Over the years, Bandar has treated the issue of "terrorism" as something of a situational ethic, using the term to disparage political movements disfavored by the Saudi royals while treating violent groups backed by Saudi Arabia as freedom fighters. That rhetorical technique has been well-honed since the days when Saudi Arabia and the Reagan administration poured billions of dollars into the Afghan mujahedeen and their Arab jihadist allies fighting Soviet troops in the 1980s.
The anti-Soviet war in Afghanistan brought to prominence Saudi national Osama bin Laden and the terrorists who later consolidated themselves under the global brand, al-Qaeda. In the 1980s, these roving jihadists were hailed as freedom fighters and brave defenders of Islam, but -- in the 1990s -- they began targeting the United States with terrorist attacks.
Then, on Sept. 11, 2001, 19 al-Qaeda operatives -- 15 identified as Saudi nationals -- hijacked four U.S. commercial jets and used them to inflict some 3,000 deaths in New York, at the Pentagon and in a field in Pennsylvania. At the time, Bandar was the Saudi ambassador in Washington and so close to the Bush family that he was nicknamed "Bandar Bush."
Bandar was also very close to the bin Laden family. After the 9/11 attacks, Bandar acknowledged having met Osama bin Laden in the context of bin Laden thanking Bandar for his help financing the Afghan jihad project. "I was not impressed, to be honest with you," Bandar told CNN's Larry King about bin Laden. "I thought he was simple and very quiet guy."
However, immediately after 9/11, Bandar undermined the FBI's opportunity to learn more about the connections between Osama bin Laden's relatives and the perpetrators of 9/11 when Bandar arranged for members of the bin Laden family to flee the United States on some of the first planes allowed back into the air -- after only cursory interviews with FBI investigators.
The only segment of the 9/11 Commission's report to be blacked out was the part dealing with alleged Saudi financing for al-Qaeda.

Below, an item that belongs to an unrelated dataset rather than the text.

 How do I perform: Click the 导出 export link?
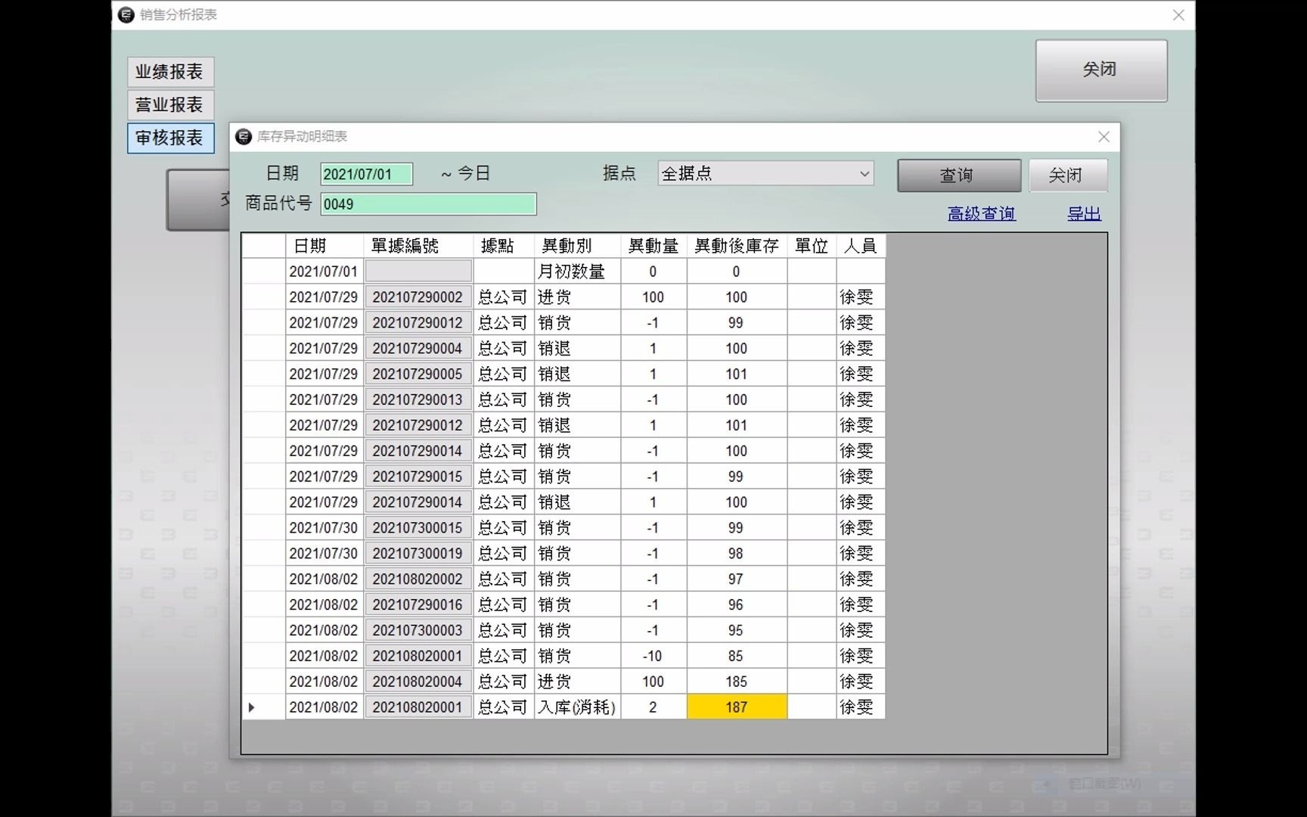(1083, 213)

Bandar's Mafia-like threat toward the Sochi games -- a version of "nice Olympics you got here, it'd be a shame if something terrible happened to it" -- failed to intimidate Putin. Indeed, I was told that Putin's anger fueled his decision to intervene in the Syrian crisis to head off a threatened U.S. military strike designed to "degrade" the Syrian military.

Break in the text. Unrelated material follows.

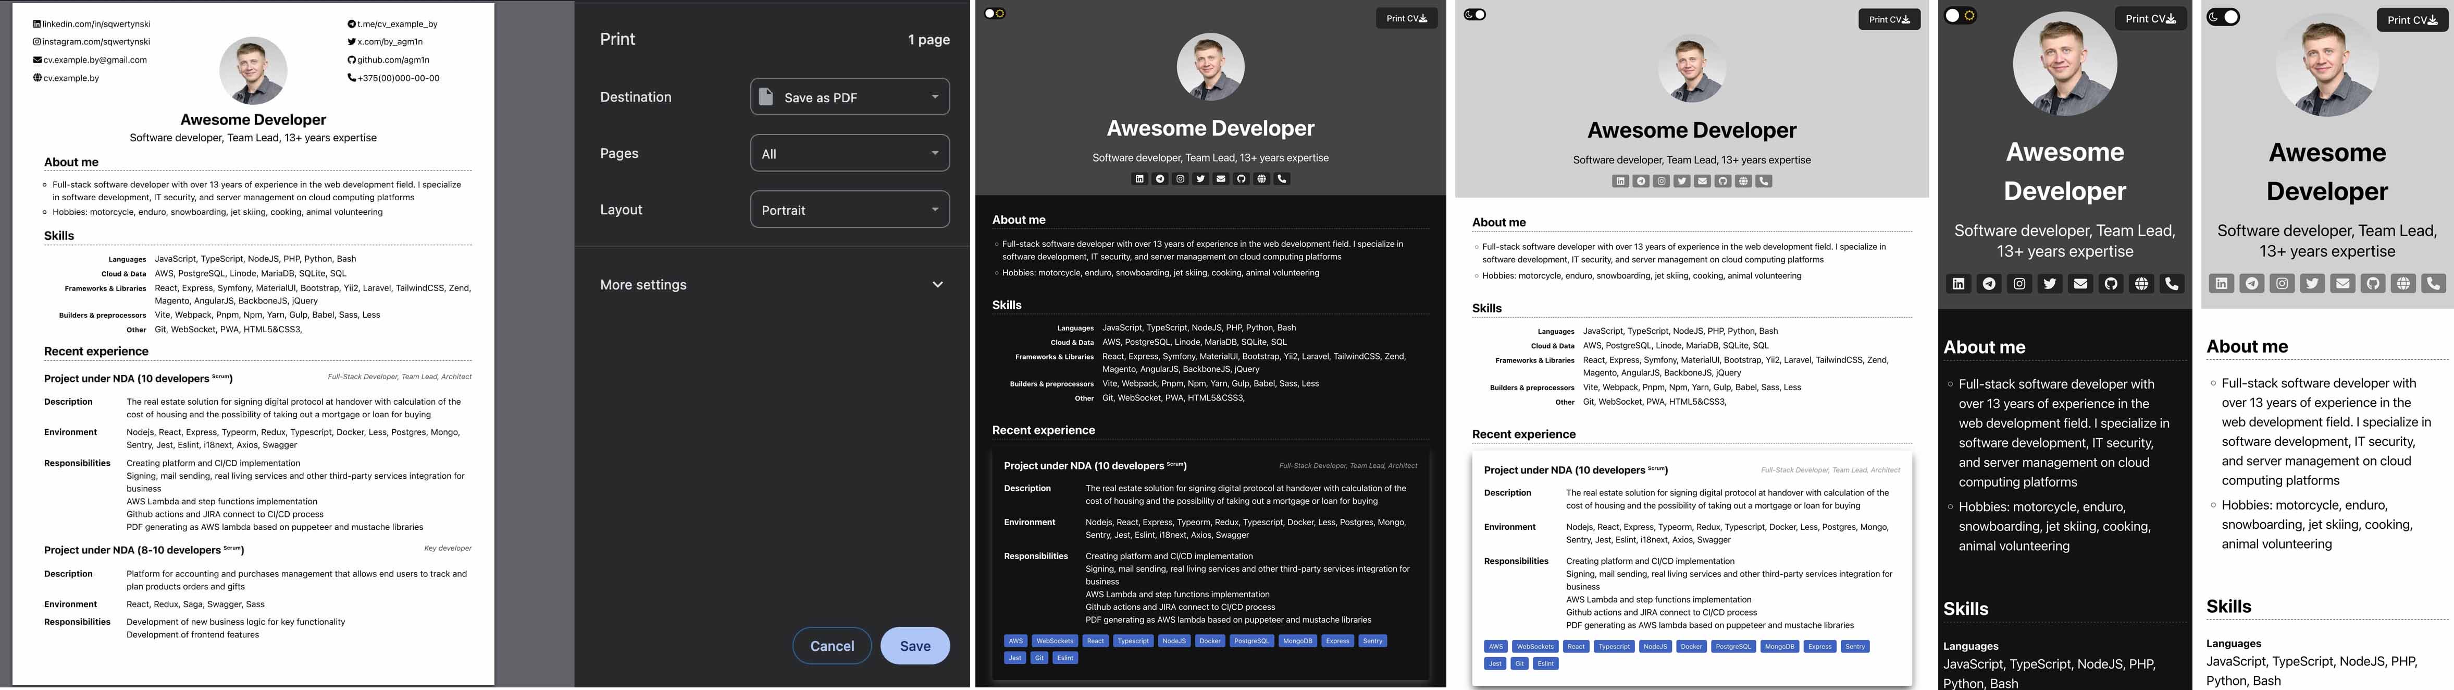Viewport: 2454px width, 690px height.
Task: Open LinkedIn icon in the narrow mobile preview
Action: coord(1958,283)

The Saudi-backed rebels had planned to mount an offensive timed with the U.S. bombing in a final drive to topple the Assad regime -- and were furious when Russian diplomacy averted the U.S. attack.
As the near U.S. intervention in the Syrian civil war shows, the Israeli-Saudi alliance can be problematic to U.S. interests in the Middle East by seeking to limit peaceful options available to President Obama. In yanking Official Washington around, Saudi Arabia and Israel can work different sides of the U.S. influence-peddling street.
Saudi oil billionaires can reach into both Wall Street boardrooms and the corporate offices of Texas energy giants, while Israel has unparalleled lobbying power with Congress and can deploy its network of neocon propagandists to shape any American foreign policy debate.
Thus, the new Israeli-Saudi alliance can threaten U.S.-Russian strategies for negotiating settlements to Middle East crises. When both Israeli and Saudi leaders say no, it's hard to fashion an effective strategy for addressing the loss of democracy in Egypt, for instance, or pursuing negotiations to resolve the crises with Syria and Iran.
The only possible counterforce strong enough to take on this new Israeli-Saudi powerhouse would be a coordinated -- and determined -- effort by the United States and Russia. Thus, the odd-couple bonding of Netanyahu and Bandar might have the ironic consequence of pushing together another odd couple, Barack and Vlad.